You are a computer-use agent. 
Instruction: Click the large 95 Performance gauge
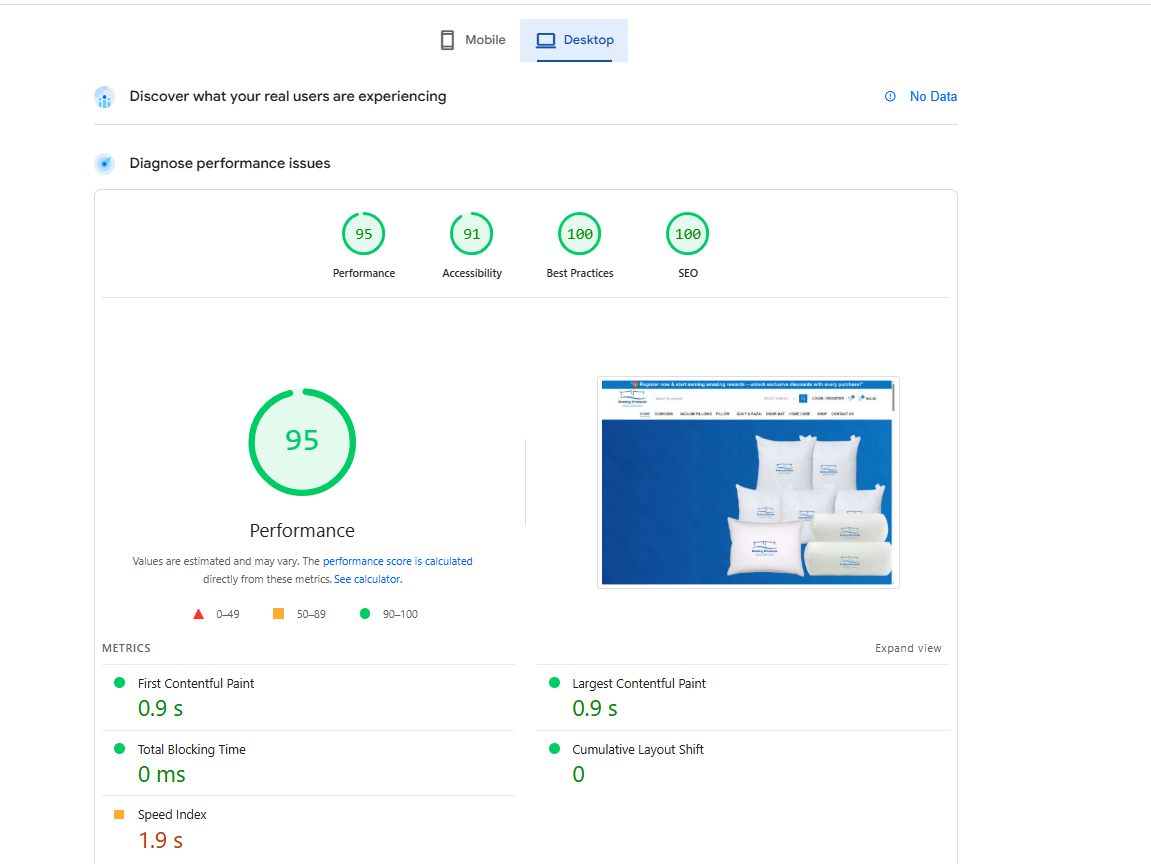pos(302,441)
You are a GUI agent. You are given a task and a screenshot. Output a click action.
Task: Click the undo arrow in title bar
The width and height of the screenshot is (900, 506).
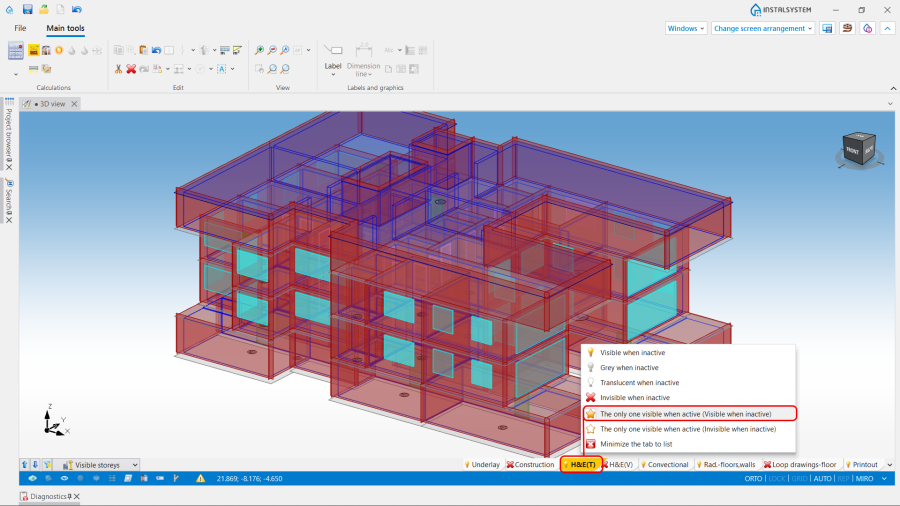click(x=77, y=9)
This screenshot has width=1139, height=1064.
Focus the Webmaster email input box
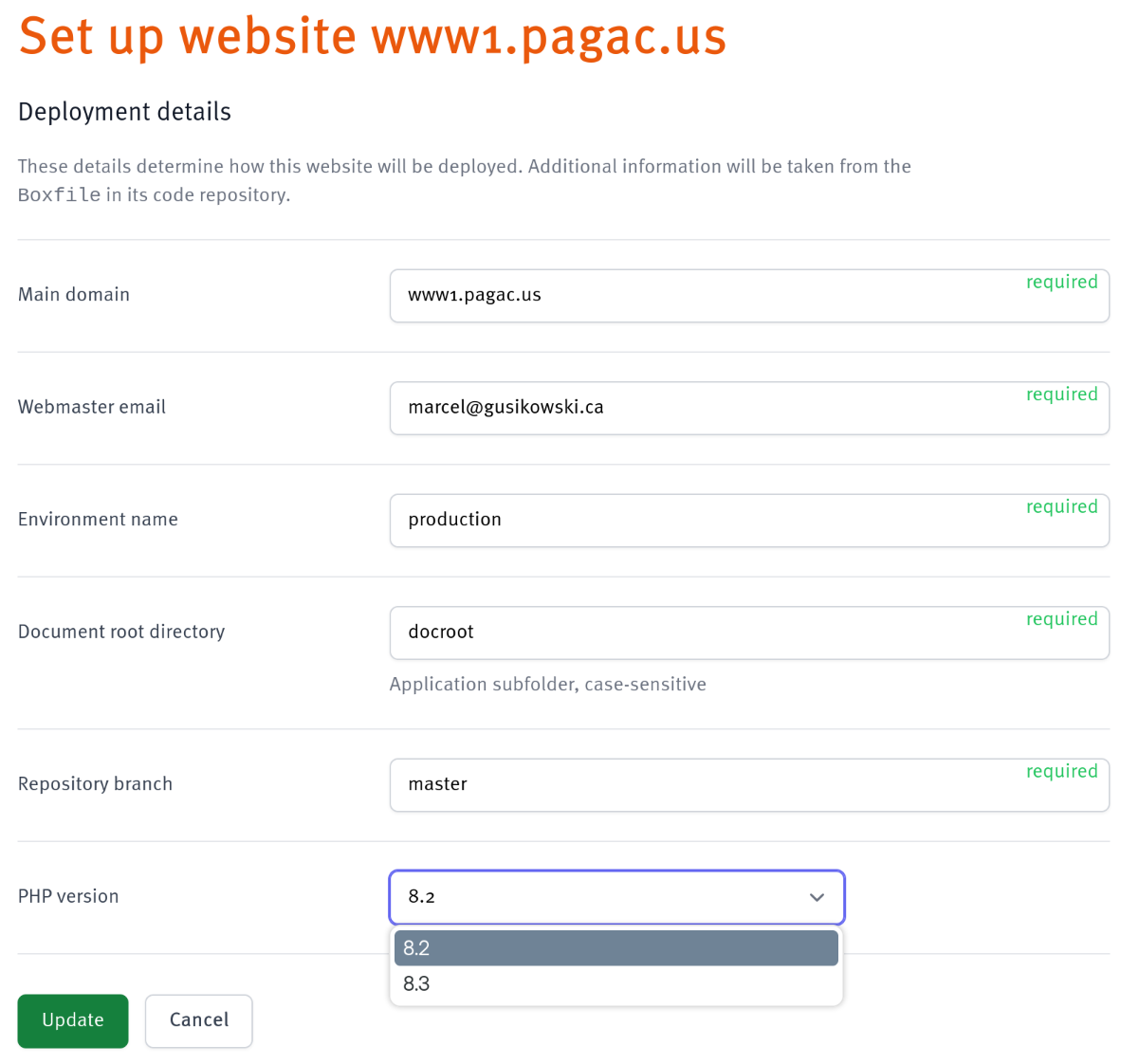[702, 408]
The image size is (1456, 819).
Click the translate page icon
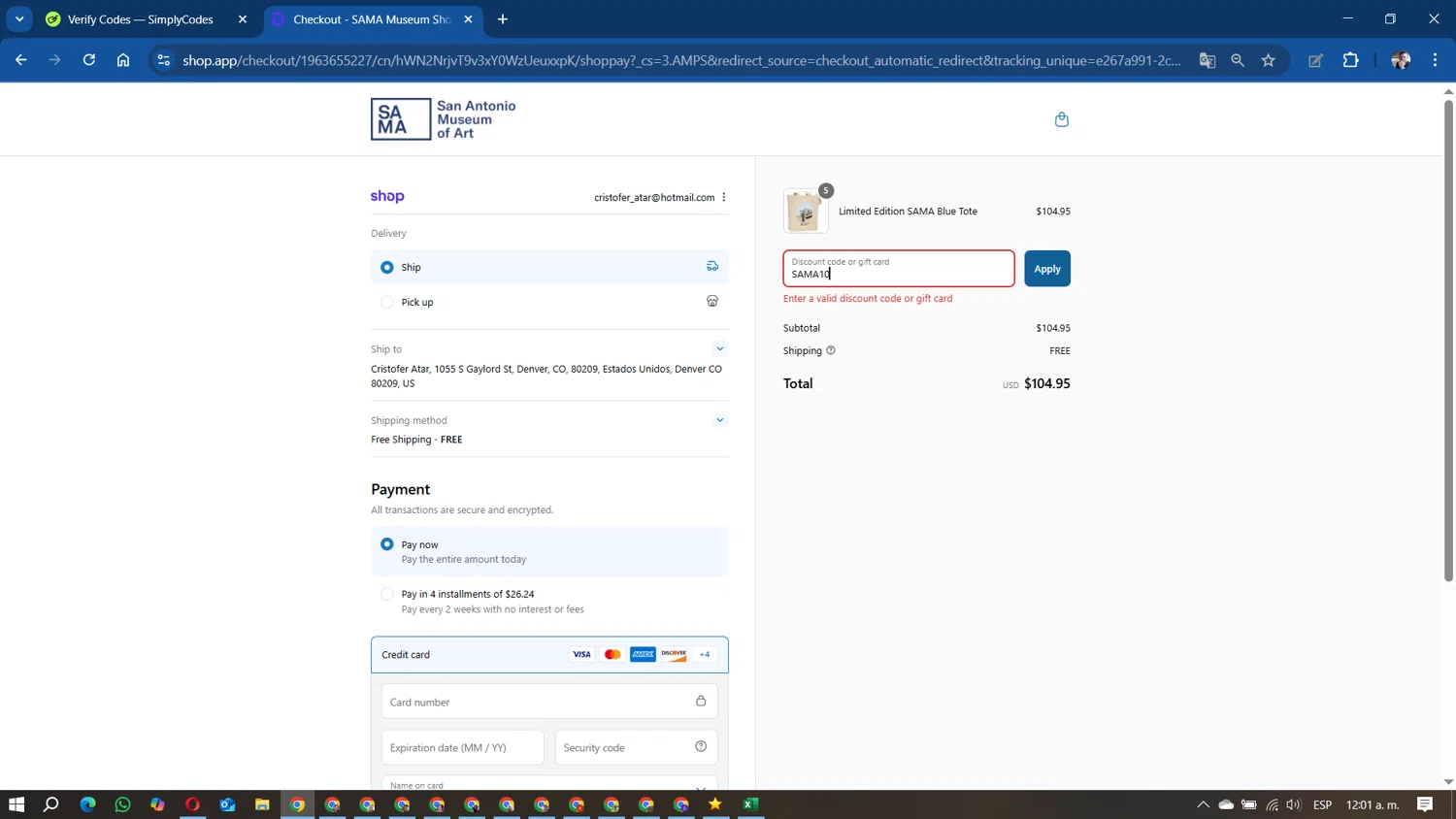pyautogui.click(x=1207, y=60)
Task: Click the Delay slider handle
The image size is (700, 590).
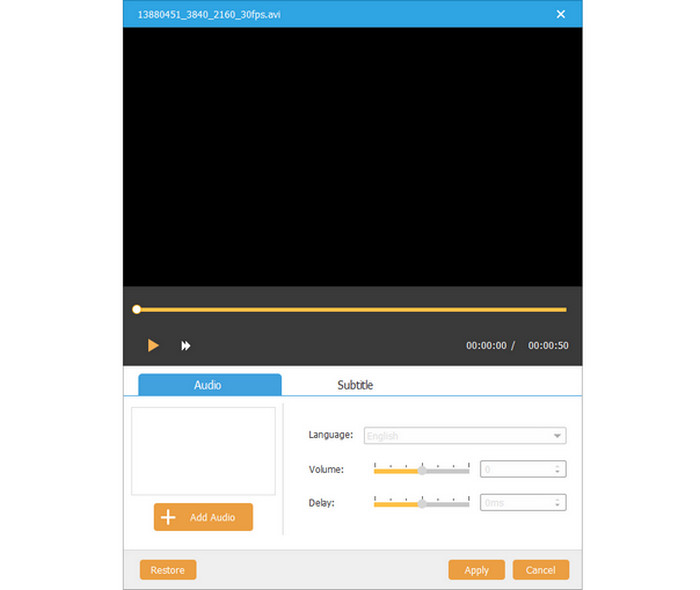Action: 422,503
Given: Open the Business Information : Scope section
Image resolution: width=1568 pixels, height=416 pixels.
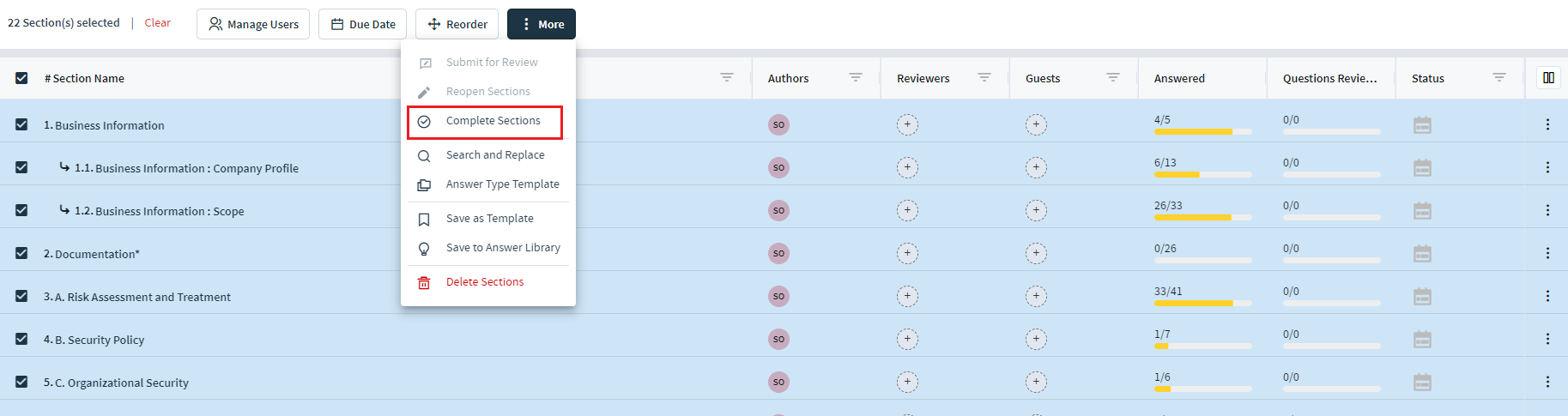Looking at the screenshot, I should point(160,211).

-*-

> Task to complete
Output a verbatim copy of the lines from the line containing "You are a GUI" through the end of the data, both included, without any images.

> Result
You are a GUI agent. You are given a task and a screenshot. Output a click action.
Task: Click the undo arrow in title bar
The width and height of the screenshot is (900, 506).
click(x=77, y=9)
This screenshot has width=1139, height=1064.
Focus the Webmaster email input box
[702, 408]
The image size is (1456, 819).
Click the translate page icon
pyautogui.click(x=1207, y=60)
Task: Click the Delay slider handle
The image size is (700, 590).
Action: 422,503
Given: Open the Business Information : Scope section
Image resolution: width=1568 pixels, height=416 pixels.
Looking at the screenshot, I should point(160,211).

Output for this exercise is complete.